Variability simulation

We estimated the naive treatment effect in (5) under a variety of simulation scenarios by varying the parameters in Table 1. We examined how simultaneously increasing measurement error variability at follow-up (λ2) and increasing measurement error variability in the treatment condition at follow-up (λ3) increases the required sample size to achieve 80% power. We assume that the trial was powered assuming non-differential measurement error based on existing self-reported data. Thus, the parameter for increased variability across all participants regardless of time point or treatment condition (λ1) was fixed across all scenarios and equal to 1.86. Calculation of power was based on a two-sample z-test, as defined in Power and sample size of the Appendix.

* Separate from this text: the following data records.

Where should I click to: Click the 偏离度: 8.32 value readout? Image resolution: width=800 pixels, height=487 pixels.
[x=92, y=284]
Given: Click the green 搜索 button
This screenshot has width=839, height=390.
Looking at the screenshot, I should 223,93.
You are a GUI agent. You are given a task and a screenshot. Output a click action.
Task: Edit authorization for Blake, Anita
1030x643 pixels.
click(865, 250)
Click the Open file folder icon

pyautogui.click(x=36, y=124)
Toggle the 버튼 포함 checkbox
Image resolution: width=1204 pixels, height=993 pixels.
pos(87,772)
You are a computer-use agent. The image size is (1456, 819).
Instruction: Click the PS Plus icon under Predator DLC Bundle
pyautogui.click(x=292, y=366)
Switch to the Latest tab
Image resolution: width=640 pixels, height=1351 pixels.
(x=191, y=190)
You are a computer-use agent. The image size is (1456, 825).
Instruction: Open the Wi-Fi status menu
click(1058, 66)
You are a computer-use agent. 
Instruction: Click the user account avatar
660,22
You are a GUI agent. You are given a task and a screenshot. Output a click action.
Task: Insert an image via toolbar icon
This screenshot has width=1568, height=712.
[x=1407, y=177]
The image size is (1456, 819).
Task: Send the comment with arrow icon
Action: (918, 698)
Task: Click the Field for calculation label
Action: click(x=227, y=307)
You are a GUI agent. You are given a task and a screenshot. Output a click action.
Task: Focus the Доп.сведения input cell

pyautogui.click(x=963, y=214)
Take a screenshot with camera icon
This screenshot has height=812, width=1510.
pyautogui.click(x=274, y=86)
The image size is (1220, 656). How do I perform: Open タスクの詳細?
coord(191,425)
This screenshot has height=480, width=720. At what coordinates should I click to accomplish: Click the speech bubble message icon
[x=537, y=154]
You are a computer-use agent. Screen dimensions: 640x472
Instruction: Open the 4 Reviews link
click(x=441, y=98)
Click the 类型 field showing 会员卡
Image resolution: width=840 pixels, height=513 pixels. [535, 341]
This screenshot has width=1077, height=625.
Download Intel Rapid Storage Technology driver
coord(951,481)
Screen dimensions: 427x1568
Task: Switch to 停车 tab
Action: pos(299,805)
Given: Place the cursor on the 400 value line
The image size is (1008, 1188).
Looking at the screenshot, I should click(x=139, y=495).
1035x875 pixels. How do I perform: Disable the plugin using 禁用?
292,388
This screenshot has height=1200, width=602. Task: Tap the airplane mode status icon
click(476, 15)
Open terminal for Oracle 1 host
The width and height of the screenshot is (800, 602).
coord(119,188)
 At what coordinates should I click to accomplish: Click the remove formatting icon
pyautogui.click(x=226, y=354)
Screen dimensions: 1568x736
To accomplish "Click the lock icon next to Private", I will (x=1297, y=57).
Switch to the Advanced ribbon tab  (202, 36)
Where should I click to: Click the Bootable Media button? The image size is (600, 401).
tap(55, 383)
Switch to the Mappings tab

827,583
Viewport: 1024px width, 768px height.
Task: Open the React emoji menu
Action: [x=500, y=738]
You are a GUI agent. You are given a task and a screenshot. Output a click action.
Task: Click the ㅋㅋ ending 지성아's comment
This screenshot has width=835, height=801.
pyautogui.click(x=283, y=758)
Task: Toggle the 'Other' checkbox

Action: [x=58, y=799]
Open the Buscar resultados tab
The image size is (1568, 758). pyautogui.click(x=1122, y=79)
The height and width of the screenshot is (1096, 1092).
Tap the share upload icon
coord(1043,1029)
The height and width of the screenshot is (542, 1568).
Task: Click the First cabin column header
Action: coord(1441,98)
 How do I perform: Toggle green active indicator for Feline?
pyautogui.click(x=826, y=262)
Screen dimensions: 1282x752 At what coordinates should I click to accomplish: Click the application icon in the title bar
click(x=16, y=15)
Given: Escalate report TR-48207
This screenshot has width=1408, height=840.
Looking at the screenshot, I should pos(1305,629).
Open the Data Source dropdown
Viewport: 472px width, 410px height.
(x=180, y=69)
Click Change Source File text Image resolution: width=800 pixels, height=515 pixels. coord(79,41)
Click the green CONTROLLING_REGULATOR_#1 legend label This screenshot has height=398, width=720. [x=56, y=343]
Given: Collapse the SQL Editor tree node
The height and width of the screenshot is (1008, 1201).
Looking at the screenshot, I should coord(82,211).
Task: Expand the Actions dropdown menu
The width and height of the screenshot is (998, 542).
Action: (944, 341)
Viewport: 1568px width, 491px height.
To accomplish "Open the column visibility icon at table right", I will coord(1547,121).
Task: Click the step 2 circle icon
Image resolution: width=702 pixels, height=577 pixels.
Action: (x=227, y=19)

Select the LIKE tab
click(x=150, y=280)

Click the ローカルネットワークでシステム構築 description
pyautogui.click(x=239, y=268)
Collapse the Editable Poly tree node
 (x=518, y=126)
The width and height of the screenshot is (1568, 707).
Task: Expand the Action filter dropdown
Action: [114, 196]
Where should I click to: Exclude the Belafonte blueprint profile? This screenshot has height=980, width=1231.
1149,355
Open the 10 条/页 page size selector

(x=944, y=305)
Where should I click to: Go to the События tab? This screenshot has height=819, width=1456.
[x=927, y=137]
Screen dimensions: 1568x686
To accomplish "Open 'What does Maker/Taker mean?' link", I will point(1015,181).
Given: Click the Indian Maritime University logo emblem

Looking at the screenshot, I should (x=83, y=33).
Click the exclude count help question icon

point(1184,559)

Treatment effect simulation

Next, we examined how simultaneously varying the change in slope for the control group at follow-up (γ3) and varying the change in slope for the treatment group at follow-up (γ4) increases the bias of the treatment effect in terms of the percent increase in the bias of the treatment effect. We fix the parameters γ1 and γ2 to the TOHP values displayed in Table 1. Thus only the γ parameters that affect measurement error differentially (i.e. γ3 and γ4) influence the percent increase in bias of the treatment effect. In our setting, an increase in slope results in greater self-reported values at follow-up as compared to baseline (or the control group) for a fixed value of true intake.

Coverage simulation

Finally, we varied both the differential measurement error parameters in Table 2 affecting bias (γ3,γ4) and the differential measurement error parameters that affect variance (λ2,λ3) to generate different combinations of high/low bias and high/low variance. The parameters that do not affect differential measurement error (γ1,γ2,λ1) were fixed at their TOHP values. We calculated the naive treatment effect and its 95% confidence interval (Appendix Coverage). To compare these scenarios to each other and that based on true intake, we display our results using a forest plot.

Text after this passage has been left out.